Dicen los llagados que el rey Felipe nos tiene en peor estima que a los vascos. Vamos, que prefiere tener a mano a un batasuno que a un rufián cualquiera, porque hasta al Pedro Botero de Ibarretxe el rey le agradeció los servicios prestados, y a Mas ni las gracias le ha dado por habernos invitado a bajar al infierno en el que estaremos tan calentitos…
Quien se haya molestado por el desaire no deja de ser un gran cínico por seguir con la comparación de mi anterior Carta del Domingo. Entonces hablaba de Rousseau y hoy les hablaré de otro cínico de primer orden. No hay pensador que haya influido más en el devenir del último siglo que Carlos Marx. Y sospecho que también en éste y los venideros, porque la barba del alemán es alargada.

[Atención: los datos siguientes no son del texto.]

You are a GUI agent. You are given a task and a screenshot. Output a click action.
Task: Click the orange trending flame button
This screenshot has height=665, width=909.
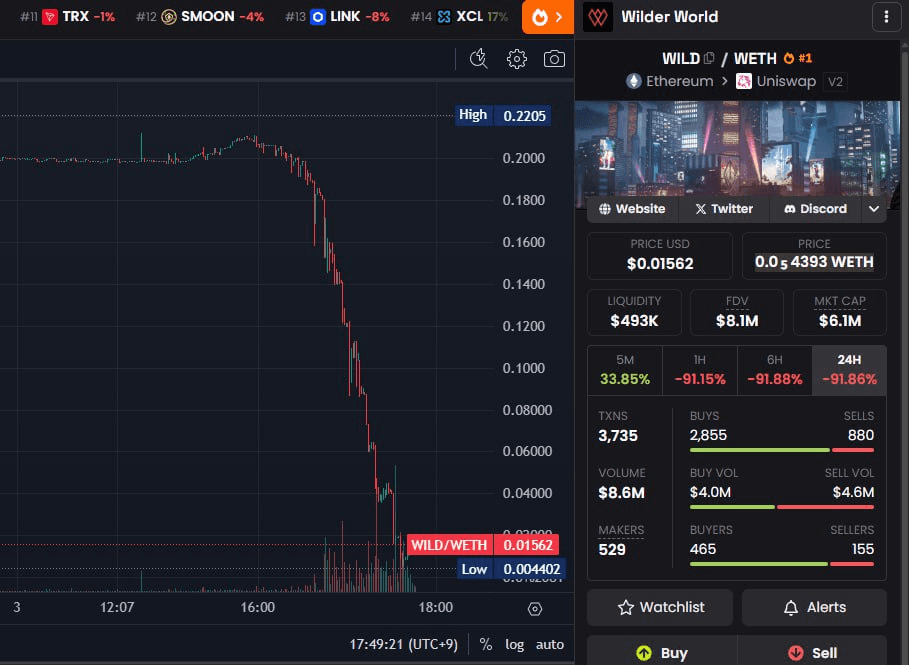point(547,17)
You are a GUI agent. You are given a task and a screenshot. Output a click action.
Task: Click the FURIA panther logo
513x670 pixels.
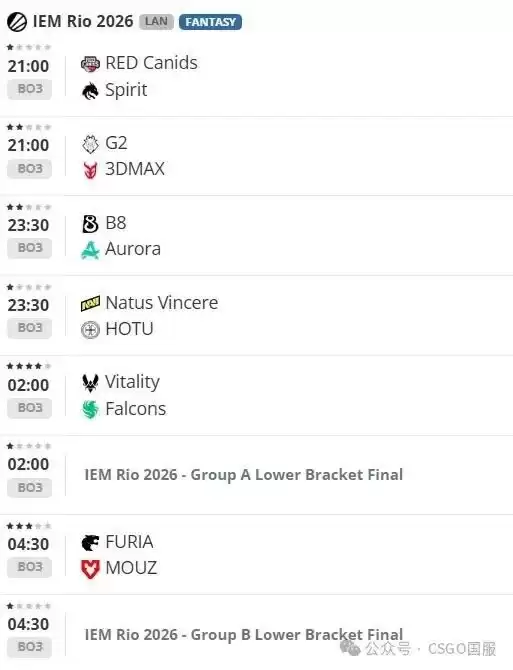click(x=90, y=543)
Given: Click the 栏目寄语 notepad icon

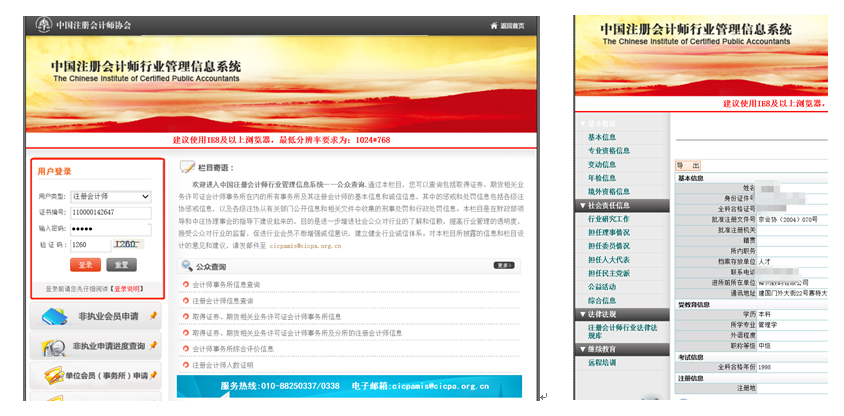Looking at the screenshot, I should coord(187,167).
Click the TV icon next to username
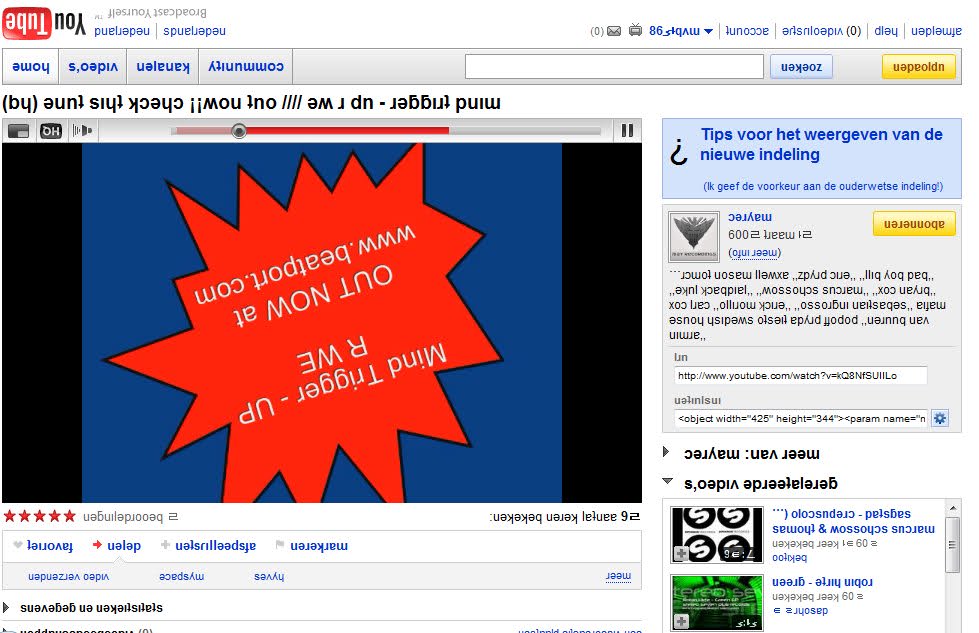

Cuando don Carlos escribía en la biblioteca del Museo Británico de Londres el opúsculo más célebre de la historia política, El Manifiesto Comunista, hablando de la conquista del paraíso en la tierra en una sociedad sin clases, ni amos ni esclavos; al llegar a su casa quienes pagaban las injusticias del capitalismo salvaje del siglo XIX eran sus tres hijas por un delito que no habían cometido: nacer mujeres. Él quería un varón. El azar, tan cabrón como él, le guiñó el ojo dándole un niño que nunca aceptó. Dejó embarazada a la sirvienta que dormía en su casa sometida a un régimen explotador tan estricto como los amos de las fábricas de Manchester en los que basó su obra fundamental El Capital. No tenía sueldo. Le pagaba con el techo, comida y la cama en donde se acostaban a deshoras. Nunca reconoció oficialmente a su hijo bastardo. Le dijo que tenía un hermanastro en el lecho de muerte, a la única hija que le quedaba. Las otras dos se suicidaron. No debieron ser muy felices con el padre que las castigaba tan arbitrariamente por el delito de no ser hombres…
Marx fue tan cínico como Rousseau (recuerden: el defensor de la infancia dejó a sus cinco hijos ilegítimos en un orfanato). Pues así me parecen los capitostes separatas que se rasgan las vestiduras porque Mas no ha recibido el mismo tratamiento en su despedida que Ibarretxe.
De hecho, el rey Juan Carlos también fue muy cínico con el Lendakari (la política es una de las actividades públicas en el que el cinismo es el rey, sea igual monarquía que república), porque premió su órdago separatista, defendido en las Cortes Generales, que rebajó el suflé abertzale al menos para una generación; mientras que Mas lo ha convertido en la levadura de este horno de su lustro negro que ha heredado un hijo de pasteleros.